Debussy seguiu o conselho de von Meck e foi para a Rússia. Ele experimentou uma influência muito séria da cultura musical russa. Porém, devo dizer que Tchaikovsky não entendeu o impressionismo de Debussy, pois ele era um adepto do classicismo. Mas sem a influência russa, a cultura europeia não teria surgido, especialmente sem as temporadas russas de S. Diaghilev em Paris, que levou nossa herança cultural para exibição no Ocidente.

Debussy interpreta a ópera Boris Godunov de Mussorgsky no Salão de Ernest Chausson
Debussy interpreta a ópera Boris Godunov de Mussorgsky no Salão de Ernest Chausson

Debussy interpreta a ópera Boris Godunov de Mussorgsky no Salão de Ernest Chausson. 1893

Depois disso, para surpreender o público russo com uma manada de cavalos e camelos no palco, em vez dos vocais e da interpretação do libreto da ópera de Verdi - você deve admitir que, de alguma forma, não é apenas fraco - geralmente está na direção errada. Se eu quiser ver camelos, irei ao circo ou ao zoológico. Não preciso de ópera para isso. Mas os americanos são felizes como crianças.

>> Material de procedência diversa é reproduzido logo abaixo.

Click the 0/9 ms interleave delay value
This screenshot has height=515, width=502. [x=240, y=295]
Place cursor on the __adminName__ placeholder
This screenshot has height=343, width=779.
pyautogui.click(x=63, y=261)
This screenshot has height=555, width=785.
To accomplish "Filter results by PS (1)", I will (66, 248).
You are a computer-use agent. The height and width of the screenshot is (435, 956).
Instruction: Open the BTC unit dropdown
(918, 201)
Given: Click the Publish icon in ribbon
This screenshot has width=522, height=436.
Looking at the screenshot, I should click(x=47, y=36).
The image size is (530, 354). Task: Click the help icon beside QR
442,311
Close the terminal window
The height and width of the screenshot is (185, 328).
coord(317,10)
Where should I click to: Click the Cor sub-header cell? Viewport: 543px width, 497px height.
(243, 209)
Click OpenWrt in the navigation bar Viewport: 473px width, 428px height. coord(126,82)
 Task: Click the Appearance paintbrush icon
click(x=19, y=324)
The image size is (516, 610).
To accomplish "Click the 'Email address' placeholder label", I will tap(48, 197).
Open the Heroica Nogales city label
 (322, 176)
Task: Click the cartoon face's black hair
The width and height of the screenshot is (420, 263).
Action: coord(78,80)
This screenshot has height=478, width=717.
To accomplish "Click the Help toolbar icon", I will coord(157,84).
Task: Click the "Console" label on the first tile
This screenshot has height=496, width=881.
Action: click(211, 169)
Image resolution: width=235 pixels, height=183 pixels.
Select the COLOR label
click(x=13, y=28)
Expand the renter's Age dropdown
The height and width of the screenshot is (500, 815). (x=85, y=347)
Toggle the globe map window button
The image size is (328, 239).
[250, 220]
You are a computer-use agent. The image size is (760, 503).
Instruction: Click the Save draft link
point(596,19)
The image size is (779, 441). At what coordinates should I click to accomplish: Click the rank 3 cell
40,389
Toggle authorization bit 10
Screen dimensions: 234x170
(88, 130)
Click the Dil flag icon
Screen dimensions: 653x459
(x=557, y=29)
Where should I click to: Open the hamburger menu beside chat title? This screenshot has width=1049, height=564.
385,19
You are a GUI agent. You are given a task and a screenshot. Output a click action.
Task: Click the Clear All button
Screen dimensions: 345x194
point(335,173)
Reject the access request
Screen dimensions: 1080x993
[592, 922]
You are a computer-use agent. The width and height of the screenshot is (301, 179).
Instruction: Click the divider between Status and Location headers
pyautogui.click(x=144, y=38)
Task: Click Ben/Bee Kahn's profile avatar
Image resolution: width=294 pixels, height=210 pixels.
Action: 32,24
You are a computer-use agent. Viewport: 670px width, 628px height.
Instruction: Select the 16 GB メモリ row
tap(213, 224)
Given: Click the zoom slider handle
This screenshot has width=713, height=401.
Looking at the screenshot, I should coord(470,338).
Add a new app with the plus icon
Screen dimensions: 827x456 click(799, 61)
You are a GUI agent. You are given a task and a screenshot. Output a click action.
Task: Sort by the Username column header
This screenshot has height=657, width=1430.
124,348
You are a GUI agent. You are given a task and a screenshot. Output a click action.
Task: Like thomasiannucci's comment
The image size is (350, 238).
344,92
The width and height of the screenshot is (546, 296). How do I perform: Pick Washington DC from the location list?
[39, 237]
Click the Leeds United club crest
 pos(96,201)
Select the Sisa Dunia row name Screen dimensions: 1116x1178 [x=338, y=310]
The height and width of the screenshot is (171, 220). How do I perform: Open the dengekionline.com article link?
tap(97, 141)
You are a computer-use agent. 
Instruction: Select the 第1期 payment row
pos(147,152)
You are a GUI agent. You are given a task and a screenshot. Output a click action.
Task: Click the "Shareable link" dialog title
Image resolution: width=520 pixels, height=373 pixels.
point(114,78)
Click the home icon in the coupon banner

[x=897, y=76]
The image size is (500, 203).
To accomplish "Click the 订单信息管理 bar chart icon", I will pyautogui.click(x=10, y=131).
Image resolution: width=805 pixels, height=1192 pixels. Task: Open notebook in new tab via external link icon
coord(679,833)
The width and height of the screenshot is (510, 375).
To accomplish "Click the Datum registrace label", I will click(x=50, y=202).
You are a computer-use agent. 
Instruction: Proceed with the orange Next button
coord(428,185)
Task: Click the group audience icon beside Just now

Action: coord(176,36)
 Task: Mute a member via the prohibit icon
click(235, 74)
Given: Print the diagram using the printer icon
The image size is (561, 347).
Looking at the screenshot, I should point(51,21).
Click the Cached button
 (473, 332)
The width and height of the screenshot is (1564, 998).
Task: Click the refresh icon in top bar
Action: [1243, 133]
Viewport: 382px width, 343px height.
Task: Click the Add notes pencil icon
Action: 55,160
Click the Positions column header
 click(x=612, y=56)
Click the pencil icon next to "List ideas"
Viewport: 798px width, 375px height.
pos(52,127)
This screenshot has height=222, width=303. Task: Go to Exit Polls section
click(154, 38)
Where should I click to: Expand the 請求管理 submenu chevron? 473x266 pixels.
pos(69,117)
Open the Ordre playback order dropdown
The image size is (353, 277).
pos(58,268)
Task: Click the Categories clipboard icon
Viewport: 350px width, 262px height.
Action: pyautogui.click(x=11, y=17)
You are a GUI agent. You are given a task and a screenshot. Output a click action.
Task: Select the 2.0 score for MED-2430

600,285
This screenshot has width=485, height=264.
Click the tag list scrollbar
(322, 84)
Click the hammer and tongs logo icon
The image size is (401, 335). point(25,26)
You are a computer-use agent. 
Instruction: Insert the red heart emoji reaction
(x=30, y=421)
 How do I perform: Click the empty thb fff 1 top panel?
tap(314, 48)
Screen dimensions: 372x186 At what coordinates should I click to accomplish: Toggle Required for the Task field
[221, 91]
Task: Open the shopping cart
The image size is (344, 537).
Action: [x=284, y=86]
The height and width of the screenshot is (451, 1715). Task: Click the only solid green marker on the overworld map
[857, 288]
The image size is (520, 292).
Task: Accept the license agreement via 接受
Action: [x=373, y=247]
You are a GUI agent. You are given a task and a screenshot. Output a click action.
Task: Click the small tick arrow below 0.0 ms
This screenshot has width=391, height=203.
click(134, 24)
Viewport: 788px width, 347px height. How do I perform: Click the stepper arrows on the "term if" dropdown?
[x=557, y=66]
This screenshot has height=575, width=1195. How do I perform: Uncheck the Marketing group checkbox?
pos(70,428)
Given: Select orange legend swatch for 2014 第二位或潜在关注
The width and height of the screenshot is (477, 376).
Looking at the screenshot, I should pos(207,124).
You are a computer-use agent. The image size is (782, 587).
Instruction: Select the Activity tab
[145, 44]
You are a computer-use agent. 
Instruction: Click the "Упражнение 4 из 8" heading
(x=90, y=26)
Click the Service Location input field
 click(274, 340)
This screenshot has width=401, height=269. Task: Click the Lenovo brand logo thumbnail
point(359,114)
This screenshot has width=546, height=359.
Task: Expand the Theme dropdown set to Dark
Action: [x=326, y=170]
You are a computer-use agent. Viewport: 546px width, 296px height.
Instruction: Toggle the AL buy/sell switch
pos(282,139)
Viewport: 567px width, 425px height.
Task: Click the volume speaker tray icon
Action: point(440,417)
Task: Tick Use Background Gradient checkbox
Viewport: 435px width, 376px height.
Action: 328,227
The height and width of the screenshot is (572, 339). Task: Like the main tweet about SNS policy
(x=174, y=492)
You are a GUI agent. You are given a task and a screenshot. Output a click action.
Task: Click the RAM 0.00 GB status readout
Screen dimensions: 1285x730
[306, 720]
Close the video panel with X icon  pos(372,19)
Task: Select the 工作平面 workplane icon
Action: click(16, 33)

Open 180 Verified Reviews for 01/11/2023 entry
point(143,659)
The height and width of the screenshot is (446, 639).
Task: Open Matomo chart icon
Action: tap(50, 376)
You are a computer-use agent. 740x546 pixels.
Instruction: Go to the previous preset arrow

É verdade que já cresceu uma geração inteira de "Pepsi" em nosso país, que já ouviu a palavra "ópera", mas não entende direito do que se trata. Eles não têm medo de estar na América, não sentirão a diferença. Mas para aqueles que não só conhecem, mas também conhecem pessoalmente este fenômeno, aconselho-vos a nunca ir à América para eventos culturais, se não quiseres partir com simpatia por este país, provavelmente em algo maravilhoso, só por agora. ainda não entendia o que era.

O contato com Pushkin fecha para sempre a América moderna para você. Uma viagem ao concerto de Tchaikovsky o deixará infeliz enquanto viaja para este país. A penetração na "Guerra e Paz" de Tolstoi tornará impossível para você emigrar para o Ocidente, em princípio. Você nunca estará em casa lá novamente. Mesmo se a geladeira lá você vai estar cheio de salsichas locais. Mas você não estará protegido da profundidade existencial russa lá. Cavalos e camelos no palco da ópera não serão permitidos.